Advocating for your child

September 4, 2012

This was originally published on my personal blog in July 2009:

The MRI performed right before Connor left the NICU found that he is missing a structure in his brain called the septum pellucidum. Connor’s ophthalmologist requested that he get another MRI to specifically visualize the optic nerve as it enters his brain, to better help him diagnose septo-optic dysplasia (SOD). Typically, a person with SOD also has thyroid issues, but fortunately Connor’s thyroid has tested normal several times. The MRI is just another step in ruling out any complications, like SOD.

So, in late June 2009, we took Connor back to Rush Copley for a simple MRI under sedation (since there’s no way a baby would hold still otherwise for the test). I had been prepped over the phone for the procedure, and we figured we would be in and out within 4 hours.

Shortly after arrival, we’re told that the anesthesiologist will be coming to see us about Connor’s intubation and general anesthesia. (WHAT?!?!) From this point forward, things just didn’t seem right.

The anesthesiologist was a nice enough guy, until he explained that due to Connor’s age and previous conditions, it was very likely that they would be keeping him overnight at the hospital. (This is where I started hyperventilating in my head.) NONE of this was explained to us over the phone, and at that moment, it just seemed wrong.

I kept thinking back to an e-mail I received from my sister’s MIL shortly before Connor was released (thank you, Debbie!), in which she encouraged us to be Connor’s biggest advocates and to not be afraid to question things medically. When you’re face-to-face with someone who knows 1,000x more about a situation than you do, it’s so easy and natural to trust everything they say and to take their recommendations as gospel.

We politely requested some time to discuss before they got things rolling. Made quick calls to the ophthalmologist (glad we had his cell #) and the pediatrician. Both concurred we could wait a little while, not have the test done that day, and reevaluate/reschedule when Connor was a little older. Feeling a little reassured, we gathered up our starving little boy (who had fasted for the past 6 hours) and took him home.

Still a bit unsettled, I called our old friends at the NICU to inquire about their standard procedures for Connor’s first MRI. I couldn’t recall anything more than sedation being done to him, and thought I would remember signing a consent for general anesthesia that close to his discharge. I was able to speak with one of Connor’s primary nurses who was shocked and surprised to hear that such extreme measures were being taken. She got the NICU director involved and he was equally stunned. Wonderful Dr. Ahmed called, reassured us, and advised us to ultimately have the MRI done at Lutheran General instead (even offered to handle getting the orders in). Connor was taken care of by such amazing people his first 4 months of life!

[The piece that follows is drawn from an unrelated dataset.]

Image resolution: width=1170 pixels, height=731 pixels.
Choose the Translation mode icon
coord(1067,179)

General anesthesia is risky, period. Especially for little ones. Needless to say, my little inquiry got a big ball rolling… calls were made to different department heads, and my understanding is that certain policies are being discussed and changed for the future at that hospital.

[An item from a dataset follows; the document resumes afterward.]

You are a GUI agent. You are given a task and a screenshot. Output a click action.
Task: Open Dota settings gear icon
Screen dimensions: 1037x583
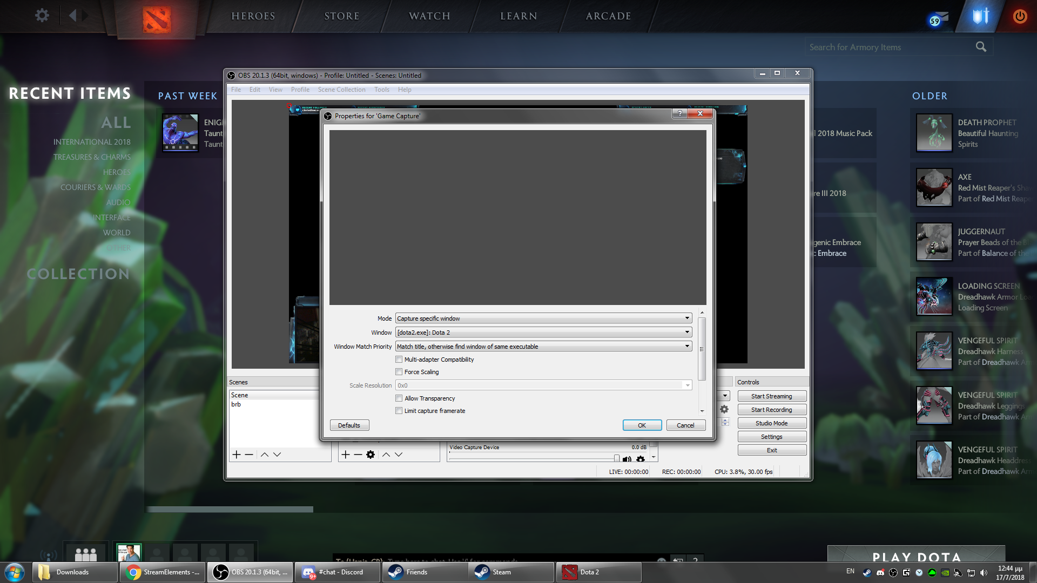coord(42,15)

As unsettling as it was to leave the hospital without having the MRI done, it was so nice to be told by a trusted nurse and doctor that we did the best thing for Connor in leaving that day.

We never did get that MRI done, but that’s a story for another day… a story about doctors requesting tests and procedures to get their ducks in row when it won’t change their treatment plan, not even a little bit.

Have you run into situations like this?  Times where your own gut and instinct kick in and you have to tell the experts no?  When have you had to step in and be your child’s biggest advocate?